Senior Data Scientist at NIQ (Chicago, IL)
NielsenIQ Precima is a wholly-owned business unit of NielsenIQ. NielsenIQ invented the very concept of market share. Today, our data and insights continue to provide the essential foundation that make markets possible in the rapidly evolving world of commerce. Modern consumers have access to more choices via more channels than ever before.Job Description
As a Senior Data Scientist, you will support research and development projects. The associate will be accessing, analyzing, and interpreting customer-centric data to build advanced predictive models leveraging statistics, mathematics, and econometrics to support solutions such as Product Assortment Optimization, Retail Price Optimization, B2B Price Optimization, Personalized Marketing, Promo Effectiveness, Marketing Mix Optimization, and Floor Space Optimization. This role is an integral part of the Research and Development Department. You will have relevant B2B and retail industry experience and expert capabilities in statistical and econometric modeling in pricing, assortment, or marketing analytics applications. The candidate will understand the business needs of a B2B, retailer, or CPG client as well as the appropriate analytical approaches to pricing, assortment, and marketing problems encountered by these clients.
What you’ll do
Implement advanced statistical and econometric models of pricing, assortment or marketing. Provide analytical consulting on best practices and approaches.

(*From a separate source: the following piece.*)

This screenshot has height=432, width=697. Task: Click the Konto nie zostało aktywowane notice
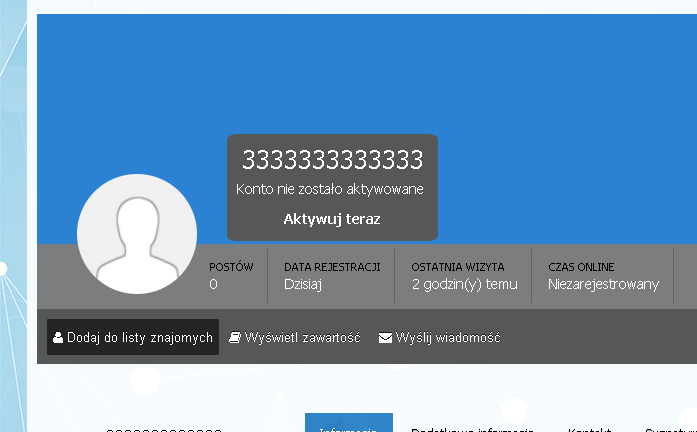click(x=329, y=189)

Interpret, document, and present/communicate analytical results to multiple business disciplines, providing conclusions and recommendations based on customer-centric data. Be an internal expert in advanced capabilities
Work closely with AD/Advisor – Data Science to develop methodology and implement analysis and technology that enables more efficient pricing, assortment, and marketing/promotion decisions in support of product roadmaps
Take analytical objectives and define data requirements. Extract, clean, and transform customer and item-level data for purposes of analysis, modeling/segmentation, and reporting
Identify, develop and make recommendations for process improvements and best practices; own implementation of recommendations required.
We’re looking for people who have
Ph.D. preferred in Statistics, Operations Research, Mathematics, Economics, Econometrics, Industrial Engineering, and Computer Science
Retail or CPG Industry experience
Strong technical skills - SQL, Python, R, C++/C#
Demonstrated curiosity, initiative, and passion for the application of statistical sciences to address business challenges and learning new statistical/analytical methods
Team player with high energy and demonstrated initiative
Ability to translate analytical results into clear written and verbal communication to internal/external stakeholders
All your information will be kept confidential according to EEO guidelines.
NielsenIQ is a global measurement and data analytics company that provides the most complete and trusted view available of consumers and markets worldwide. We provide consumer packaged goods manufacturers/fast-moving consumer goods and retailers with accurate, actionable information and insights and a complete picture of the complex and changing marketplace that companies need to innovate and grow. Our approach marries proprietary NielsenIQ data with other data sources to help clients around the world understand what’s happening now, what’s happening next, and how to best act on this knowledge. We like to be in the middle of the action. That’s why you can find us at work in over 90 countries, covering more than 90% of the world’s population. For more information, visit www.niq.com.
NielsenIQ is committed to hiring and retaining a diverse workforce. We are proud to be an Equal Opportunity/Affirmative Action-Employer, making decisions without regard to race, color, religion, gender, gender identity or expression, sexual orientation, national origin, genetics, disability status, age, marital status, protected veteran status or any other protected class.